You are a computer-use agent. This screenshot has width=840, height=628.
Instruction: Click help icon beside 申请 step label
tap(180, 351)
○ ○ ○ ○ ○ ○ ○
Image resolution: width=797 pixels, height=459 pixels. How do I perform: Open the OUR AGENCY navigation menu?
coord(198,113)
○ ○ ○ ○ ○ ○ ○
Please copy the records verbatim, everything from the line containing "You are a computer-use" down to the line containing "tap(180, 351)", with both of those lines included.

You are a computer-use agent. This screenshot has width=840, height=628.
Instruction: Click help icon beside 申请 step label
tap(180, 351)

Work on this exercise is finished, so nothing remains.